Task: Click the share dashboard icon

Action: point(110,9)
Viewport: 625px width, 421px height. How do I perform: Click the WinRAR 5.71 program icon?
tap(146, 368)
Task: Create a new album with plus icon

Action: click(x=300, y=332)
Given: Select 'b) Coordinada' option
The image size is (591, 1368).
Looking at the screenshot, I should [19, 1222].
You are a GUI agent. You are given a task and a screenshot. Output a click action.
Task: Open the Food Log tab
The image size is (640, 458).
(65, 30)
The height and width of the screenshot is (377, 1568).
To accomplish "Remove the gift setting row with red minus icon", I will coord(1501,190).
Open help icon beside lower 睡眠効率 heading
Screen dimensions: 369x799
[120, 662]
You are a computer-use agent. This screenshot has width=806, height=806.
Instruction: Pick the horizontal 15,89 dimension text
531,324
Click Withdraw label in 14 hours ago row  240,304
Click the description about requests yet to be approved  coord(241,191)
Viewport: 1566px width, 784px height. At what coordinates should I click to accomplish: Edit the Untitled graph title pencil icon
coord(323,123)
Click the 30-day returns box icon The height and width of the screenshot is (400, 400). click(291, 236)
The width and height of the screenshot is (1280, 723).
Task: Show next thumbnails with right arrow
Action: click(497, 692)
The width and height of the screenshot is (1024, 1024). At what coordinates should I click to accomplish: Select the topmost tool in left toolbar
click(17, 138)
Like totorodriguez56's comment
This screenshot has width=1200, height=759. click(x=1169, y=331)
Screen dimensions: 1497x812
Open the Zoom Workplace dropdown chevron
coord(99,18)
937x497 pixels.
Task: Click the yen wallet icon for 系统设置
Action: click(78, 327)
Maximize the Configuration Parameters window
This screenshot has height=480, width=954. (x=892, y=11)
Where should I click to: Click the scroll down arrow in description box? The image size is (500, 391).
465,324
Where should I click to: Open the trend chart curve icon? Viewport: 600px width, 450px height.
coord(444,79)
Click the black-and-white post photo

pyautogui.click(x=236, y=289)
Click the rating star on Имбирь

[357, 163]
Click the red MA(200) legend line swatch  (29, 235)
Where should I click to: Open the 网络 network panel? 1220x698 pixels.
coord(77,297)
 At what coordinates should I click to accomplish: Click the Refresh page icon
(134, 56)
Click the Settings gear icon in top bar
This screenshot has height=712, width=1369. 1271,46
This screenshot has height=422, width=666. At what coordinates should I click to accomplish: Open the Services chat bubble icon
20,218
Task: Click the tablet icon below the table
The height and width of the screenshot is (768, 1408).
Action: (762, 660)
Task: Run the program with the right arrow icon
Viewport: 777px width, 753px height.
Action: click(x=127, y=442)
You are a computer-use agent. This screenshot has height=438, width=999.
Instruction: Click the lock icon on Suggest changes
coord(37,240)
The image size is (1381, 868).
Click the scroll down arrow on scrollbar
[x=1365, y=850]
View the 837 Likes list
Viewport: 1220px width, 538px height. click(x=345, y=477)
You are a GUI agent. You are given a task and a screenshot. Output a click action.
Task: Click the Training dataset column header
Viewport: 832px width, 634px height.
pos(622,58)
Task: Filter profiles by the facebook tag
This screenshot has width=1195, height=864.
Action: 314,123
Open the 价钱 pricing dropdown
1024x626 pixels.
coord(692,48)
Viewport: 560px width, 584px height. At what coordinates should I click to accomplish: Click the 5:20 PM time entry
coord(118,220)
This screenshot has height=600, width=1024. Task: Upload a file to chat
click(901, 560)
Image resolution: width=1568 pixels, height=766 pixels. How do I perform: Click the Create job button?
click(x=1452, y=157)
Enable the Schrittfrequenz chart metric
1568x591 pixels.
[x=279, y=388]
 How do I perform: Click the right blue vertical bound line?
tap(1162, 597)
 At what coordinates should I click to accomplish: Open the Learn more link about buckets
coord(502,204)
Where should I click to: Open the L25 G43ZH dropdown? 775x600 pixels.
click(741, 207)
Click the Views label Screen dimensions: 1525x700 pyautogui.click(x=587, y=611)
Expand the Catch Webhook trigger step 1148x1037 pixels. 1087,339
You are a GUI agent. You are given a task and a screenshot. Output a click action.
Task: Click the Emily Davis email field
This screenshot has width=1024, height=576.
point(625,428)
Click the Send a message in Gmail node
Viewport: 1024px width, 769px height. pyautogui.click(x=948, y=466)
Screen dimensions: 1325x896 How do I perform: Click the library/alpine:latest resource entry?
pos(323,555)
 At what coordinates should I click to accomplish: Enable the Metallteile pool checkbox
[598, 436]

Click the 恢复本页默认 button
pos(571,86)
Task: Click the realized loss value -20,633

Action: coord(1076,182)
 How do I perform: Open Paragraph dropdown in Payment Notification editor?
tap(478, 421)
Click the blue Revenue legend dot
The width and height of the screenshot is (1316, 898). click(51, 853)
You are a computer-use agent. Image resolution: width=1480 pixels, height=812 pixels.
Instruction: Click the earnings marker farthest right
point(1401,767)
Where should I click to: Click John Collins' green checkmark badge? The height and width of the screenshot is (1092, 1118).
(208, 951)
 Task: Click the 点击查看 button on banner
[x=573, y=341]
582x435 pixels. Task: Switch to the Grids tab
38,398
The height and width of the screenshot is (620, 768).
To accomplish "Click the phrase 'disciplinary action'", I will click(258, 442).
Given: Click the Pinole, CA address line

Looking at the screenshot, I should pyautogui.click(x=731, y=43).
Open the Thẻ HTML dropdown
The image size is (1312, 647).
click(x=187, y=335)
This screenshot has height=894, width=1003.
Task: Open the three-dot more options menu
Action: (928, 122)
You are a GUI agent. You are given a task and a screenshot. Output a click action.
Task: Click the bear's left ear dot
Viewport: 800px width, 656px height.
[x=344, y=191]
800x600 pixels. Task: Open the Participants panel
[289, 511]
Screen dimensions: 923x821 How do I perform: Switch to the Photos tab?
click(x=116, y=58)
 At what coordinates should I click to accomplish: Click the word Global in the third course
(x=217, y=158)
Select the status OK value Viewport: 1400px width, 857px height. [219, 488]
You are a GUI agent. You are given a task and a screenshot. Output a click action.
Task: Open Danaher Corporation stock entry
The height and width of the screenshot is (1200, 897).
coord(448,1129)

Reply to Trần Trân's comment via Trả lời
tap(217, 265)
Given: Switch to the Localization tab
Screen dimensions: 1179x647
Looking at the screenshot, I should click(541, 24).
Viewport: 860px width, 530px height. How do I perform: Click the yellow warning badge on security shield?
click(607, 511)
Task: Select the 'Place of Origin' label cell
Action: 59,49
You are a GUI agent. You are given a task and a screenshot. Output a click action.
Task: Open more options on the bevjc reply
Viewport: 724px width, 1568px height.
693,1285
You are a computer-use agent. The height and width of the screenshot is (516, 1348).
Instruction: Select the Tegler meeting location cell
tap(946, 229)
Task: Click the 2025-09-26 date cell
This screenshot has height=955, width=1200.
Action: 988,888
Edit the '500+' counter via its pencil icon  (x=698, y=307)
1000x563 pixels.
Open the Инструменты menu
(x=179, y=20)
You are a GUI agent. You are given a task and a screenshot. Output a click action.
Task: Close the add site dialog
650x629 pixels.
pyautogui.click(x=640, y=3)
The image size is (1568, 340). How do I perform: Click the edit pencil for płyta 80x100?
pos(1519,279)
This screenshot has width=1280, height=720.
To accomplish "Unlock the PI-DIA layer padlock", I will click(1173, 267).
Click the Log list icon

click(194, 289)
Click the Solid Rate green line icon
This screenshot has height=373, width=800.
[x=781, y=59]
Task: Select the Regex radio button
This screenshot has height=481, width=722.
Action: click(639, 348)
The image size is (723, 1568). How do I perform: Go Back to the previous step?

__YOUR GOAL__:
Work out how many lines in the records above contain the word "computer", and reply with that number alone.

__SOLUTION TO THIS EXERCISE__:
4